The budget also assumes that California's economy will continue a slow but steady recovery, thus increasing retail sales and personal incomes on which those revenues are based. But California's economic future is very cloudy.
It assumes, too, that Brown's fellow Democrats in the Legislature resist pressures from major constituent groups to rescind some of the cuts in health and welfare services, and that the courts can live with continued erosion of financing without imploding.
Even if Brown succeeds in balancing income and outgo during the 2013-14 fiscal year, however, the tens of billions of dollars in debt run up during the previous half-decade of deficits will continue to fester.
The state also faces an ever-mounting burden of servicing bonded debt that has built up over the last two decades – and he wants to increase that debt even more for a bullet-train system of dubious efficacy.

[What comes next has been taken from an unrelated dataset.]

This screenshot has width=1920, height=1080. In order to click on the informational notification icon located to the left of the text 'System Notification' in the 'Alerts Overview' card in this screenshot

The taxes that voters approved last year are temporary and will, unless renewed, expire just about the time Brown ends his second term, assuming he runs again and wins. That could leave a big hole in the state's finances – unless the economy does resume strong growth and/or those tax increases are made permanent by the Democrats' new legislative supermajorities.
Finally, as Legislative Analyst Mac Taylor has pointed out, Brown's multiyear budget plan ignores ever-growing unfunded liabilities for retirees' pensions and health care.
The State Teachers' Retirement System says it needs $4.5 billion more a year to remain solvent, and a new report released by Controller John Chiang says the state faces an unfunded liability for health care of as much as $64 billion.
Dealing with just those two items, rather than ignoring them, would absorb all of the money generated by the tax increase.